------ Dataset entries ------

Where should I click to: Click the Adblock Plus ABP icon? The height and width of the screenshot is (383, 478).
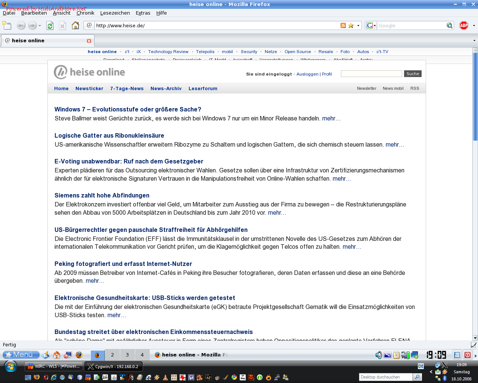[464, 25]
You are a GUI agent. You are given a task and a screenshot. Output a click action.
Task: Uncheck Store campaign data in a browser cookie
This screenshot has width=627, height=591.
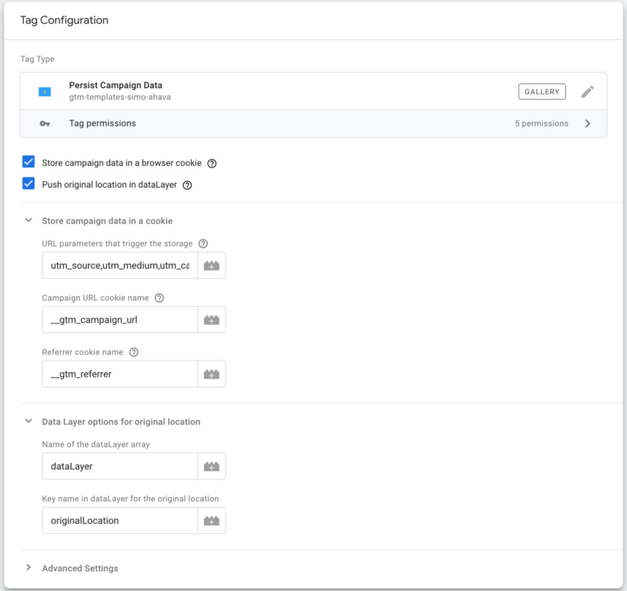29,162
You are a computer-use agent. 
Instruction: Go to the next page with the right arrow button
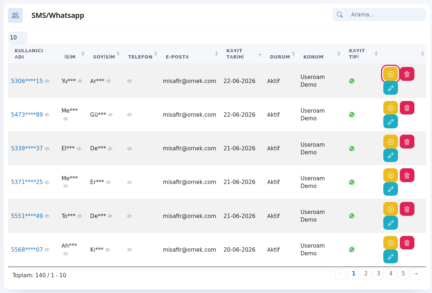(x=416, y=274)
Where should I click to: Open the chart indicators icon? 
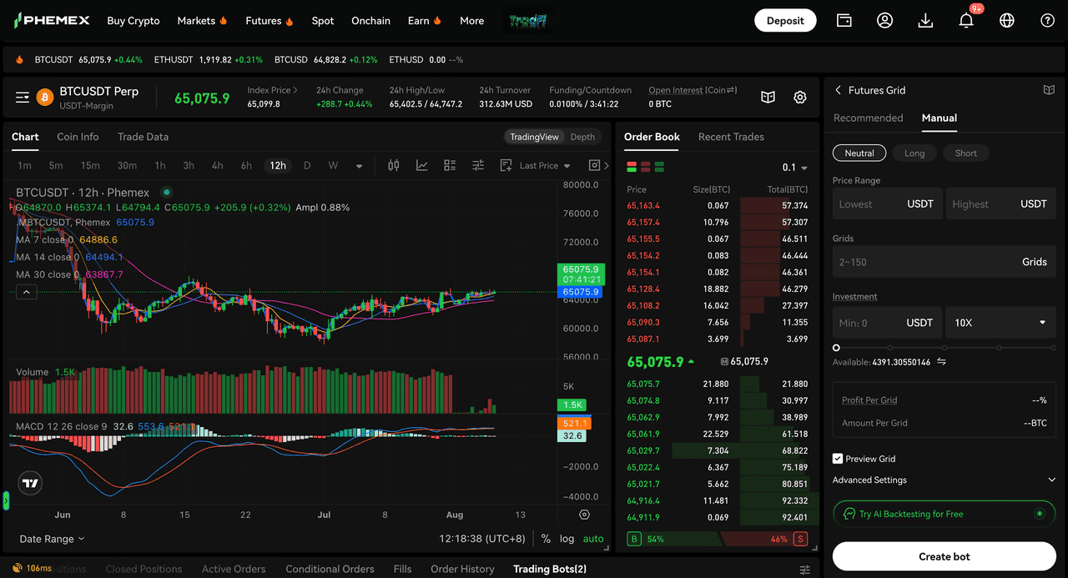(x=422, y=165)
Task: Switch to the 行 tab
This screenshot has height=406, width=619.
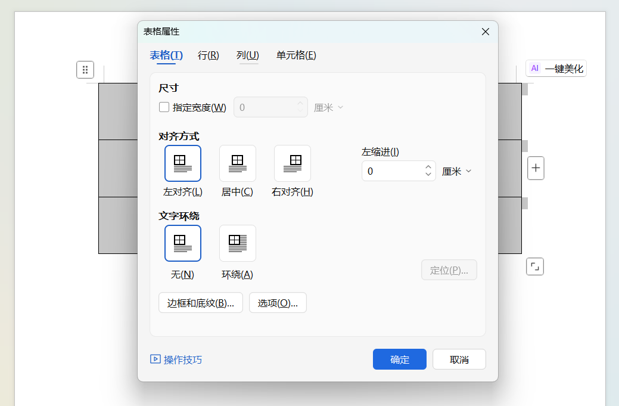Action: 207,55
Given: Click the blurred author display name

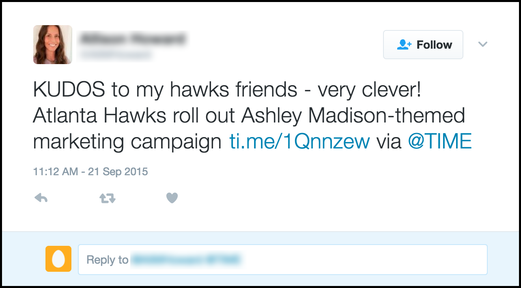Looking at the screenshot, I should (x=132, y=39).
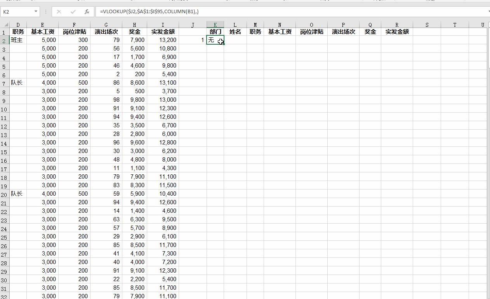The width and height of the screenshot is (490, 299).
Task: Select row 2 header number
Action: pos(4,40)
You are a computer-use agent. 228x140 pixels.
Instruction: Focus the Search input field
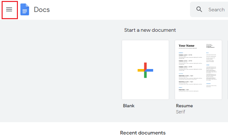(216, 10)
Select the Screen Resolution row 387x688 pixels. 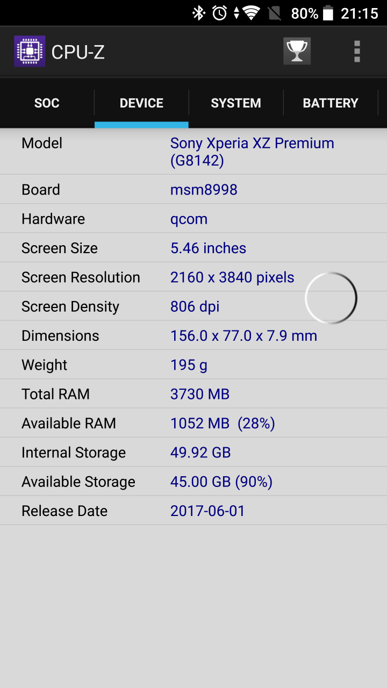tap(194, 277)
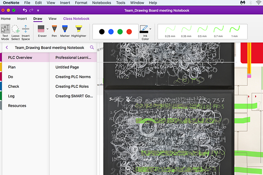Viewport: 263px width, 175px height.
Task: Open the Notebooks menu in menu bar
Action: 102,3
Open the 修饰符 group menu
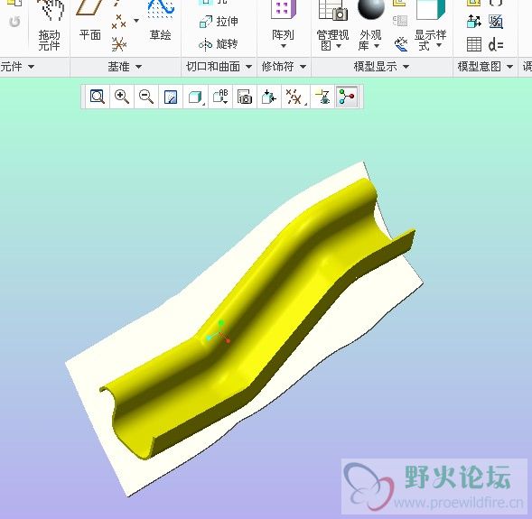The height and width of the screenshot is (519, 532). click(284, 67)
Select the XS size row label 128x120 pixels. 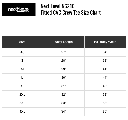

------

» Exercise prompt
Exactly and only the lines from the top of the records down to the line containing "You are a GUI" should be transcribed, please, without the pictures.

» Response area
Where should I click to: Click the Adblock Plus ABP icon? The height and width of the screenshot is (383, 478).
[464, 25]
You are a GUI agent. You are given a task and a screenshot. Output a click action.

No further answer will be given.